If you have command line access to a server with Docker installed, hosting a frontend from a Docker container is a viable option.
The frontend Docker container simply serves files using plain HTTP, which is susceptible to man-in-the-middle attacks. Therefore it is highly recommended to wrap it in HTTPS using a reverse proxy. You can find an example docker-compose config here that secures the frontend using SWAG (Secure Web Application Gateway) and uses watchtower for automatically updating the frontend image to the latest version on Docker Hub.

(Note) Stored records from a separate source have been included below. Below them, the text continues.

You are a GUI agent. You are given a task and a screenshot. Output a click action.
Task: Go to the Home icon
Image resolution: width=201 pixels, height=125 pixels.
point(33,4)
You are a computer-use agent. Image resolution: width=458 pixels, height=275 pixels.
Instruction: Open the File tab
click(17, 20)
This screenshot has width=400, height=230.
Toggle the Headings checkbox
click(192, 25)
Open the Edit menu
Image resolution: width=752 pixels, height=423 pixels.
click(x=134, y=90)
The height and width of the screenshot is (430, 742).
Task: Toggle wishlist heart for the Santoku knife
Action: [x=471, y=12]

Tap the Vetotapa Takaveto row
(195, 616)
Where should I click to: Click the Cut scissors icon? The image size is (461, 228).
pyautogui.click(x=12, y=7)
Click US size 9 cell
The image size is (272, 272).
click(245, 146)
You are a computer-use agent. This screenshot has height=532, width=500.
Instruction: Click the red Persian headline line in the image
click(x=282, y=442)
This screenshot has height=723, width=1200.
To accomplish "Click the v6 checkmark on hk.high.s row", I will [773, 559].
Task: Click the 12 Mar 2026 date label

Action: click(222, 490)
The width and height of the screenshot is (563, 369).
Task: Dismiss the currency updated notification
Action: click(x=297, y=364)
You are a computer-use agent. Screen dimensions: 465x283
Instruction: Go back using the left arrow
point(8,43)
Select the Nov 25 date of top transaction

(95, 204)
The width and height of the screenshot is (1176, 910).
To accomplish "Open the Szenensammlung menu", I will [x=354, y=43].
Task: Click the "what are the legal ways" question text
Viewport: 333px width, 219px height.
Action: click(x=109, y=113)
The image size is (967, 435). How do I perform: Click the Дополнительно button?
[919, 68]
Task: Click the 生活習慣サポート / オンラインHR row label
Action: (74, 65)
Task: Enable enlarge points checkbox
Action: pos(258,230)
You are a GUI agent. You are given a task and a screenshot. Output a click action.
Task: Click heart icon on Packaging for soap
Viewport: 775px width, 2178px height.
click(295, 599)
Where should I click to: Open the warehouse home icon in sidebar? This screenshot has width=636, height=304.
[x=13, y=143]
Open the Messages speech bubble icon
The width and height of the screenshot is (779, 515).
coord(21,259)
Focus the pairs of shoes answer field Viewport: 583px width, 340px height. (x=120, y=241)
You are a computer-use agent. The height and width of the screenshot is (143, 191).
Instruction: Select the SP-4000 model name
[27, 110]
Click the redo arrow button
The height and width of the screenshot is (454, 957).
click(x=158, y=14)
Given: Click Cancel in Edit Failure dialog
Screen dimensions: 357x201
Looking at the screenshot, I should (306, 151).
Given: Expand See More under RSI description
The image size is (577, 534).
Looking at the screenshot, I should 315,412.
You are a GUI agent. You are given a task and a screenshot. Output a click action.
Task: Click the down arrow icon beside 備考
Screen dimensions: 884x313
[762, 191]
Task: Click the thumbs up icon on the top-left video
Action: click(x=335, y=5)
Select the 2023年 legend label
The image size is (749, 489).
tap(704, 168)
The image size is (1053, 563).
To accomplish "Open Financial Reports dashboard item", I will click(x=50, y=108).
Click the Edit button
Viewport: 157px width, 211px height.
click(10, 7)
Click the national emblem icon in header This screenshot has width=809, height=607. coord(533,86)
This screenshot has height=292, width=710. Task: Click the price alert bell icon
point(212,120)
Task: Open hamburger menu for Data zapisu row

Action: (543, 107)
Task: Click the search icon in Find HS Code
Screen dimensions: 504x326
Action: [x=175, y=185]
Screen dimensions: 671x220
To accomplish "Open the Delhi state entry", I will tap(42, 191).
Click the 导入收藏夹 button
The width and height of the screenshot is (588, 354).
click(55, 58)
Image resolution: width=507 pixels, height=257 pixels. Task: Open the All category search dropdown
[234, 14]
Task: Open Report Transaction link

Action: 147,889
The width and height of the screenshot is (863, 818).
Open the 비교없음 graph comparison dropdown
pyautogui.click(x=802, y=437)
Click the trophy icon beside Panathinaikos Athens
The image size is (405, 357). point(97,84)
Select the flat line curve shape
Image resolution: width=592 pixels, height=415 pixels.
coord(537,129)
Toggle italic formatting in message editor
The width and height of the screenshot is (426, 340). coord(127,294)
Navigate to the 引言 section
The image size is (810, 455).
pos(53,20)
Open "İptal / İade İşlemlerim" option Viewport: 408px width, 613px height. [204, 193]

Remember to customize both docker-compose.yml and the site config.
The content of this readme document (“Readme”) is of purely informational nature. In particular, none of the content of the Readme shall be understood as advice provided by Sovryn, any Zero Project Team member or other contributor to the Readme, nor does any of these persons warrant the actuality and accuracy of the Readme.
Please read this Disclaimer carefully before accessing, interacting with, or using the Zero Protocol software, consisting of the Zero Protocol technology stack (in particular its smart contracts) as well as any other Zero technology such as e.g., the launch kit for frontend operators (together the “Zero Protocol Software”).
While Sovryn developed the Zero Protocol Software, the Zero Protocol Software runs in a fully decentralized and autonomous manner on the RSK network. Any and all functionalities of the Zero Protocol Software, including ZUSD, are of purely technical nature and there is no claim towards any private individual or legal entity in this regard.
SOVRYN IS NOT LIABLE TO ANY USER FOR DAMAGES, INCLUDING ANY GENERAL, SPECIAL, INCIDENTAL OR CONSEQUENTIAL DAMAGES ARISING OUT OF THE USE, IN CONNECTION WITH THE USE OR INABILITY TO USE THE ZERO PROTOCOL SOFTWARE (INCLUDING BUT NOT LIMITED TO LOSS OF RBTC, ZUSD, OR SOV, NON-ALLOCATION OF TECHNICAL FEES TO SOV HOLDERS, LOSS OF DATA, BUSINESS INTERRUPTION, DATA BEING RENDERED INACCURATE OR OTHER LOSSES SUSTAINED BY A USER OR THIRD PARTIES AS A RESULT OF THE ZERO PROTOCOL SOFTWARE AND/OR ANY ACTIVITY OF A FRONTEND OPERATOR OR A FAILURE OF THE ZERO PROTOCOL SOFTWARE TO OPERATE WITH ANY OTHER SOFTWARE).
The Zero Protocol Software has been developed and published under the GNU GPL v3 open-source license, which forms an integral part of this disclaimer.
THE ZERO PROTOCOL SOFTWARE HAS BEEN PROVIDED "AS IS", WITHOUT WARRANTY OF ANY KIND, EXPRESS OR IMPLIED, INCLUDING BUT NOT LIMITED TO THE WARRANTIES OF MERCHANTABILITY, FITNESS FOR A PARTICULAR PURPOSE AND NONINFRINGEMENT. THE ZERO PROTOCOL SOFTWARE IS HIGHLY EXPERIMENTAL AND ANY REAL RBTC AND/OR ZUSD AND/OR SOV SENT, STAKED, OR DEPOSITED TO THE ZERO PROTOCOL SOFTWARE ARE AT RISK OF BEING LOST INDEFINITELY, WITHOUT ANY KIND OF CONSIDERATION.
There are no official frontend operators, and the use of any frontend is made by users at their own risk. To assess the trustworthiness of a frontend operator lies in the sole responsibility of the users and must be made carefully.
User is solely responsible for complying with applicable law when interacting (in particular, when using RBTC, ZUSD, SOV, or other Token) with the Zero Protocol Software whatsoever.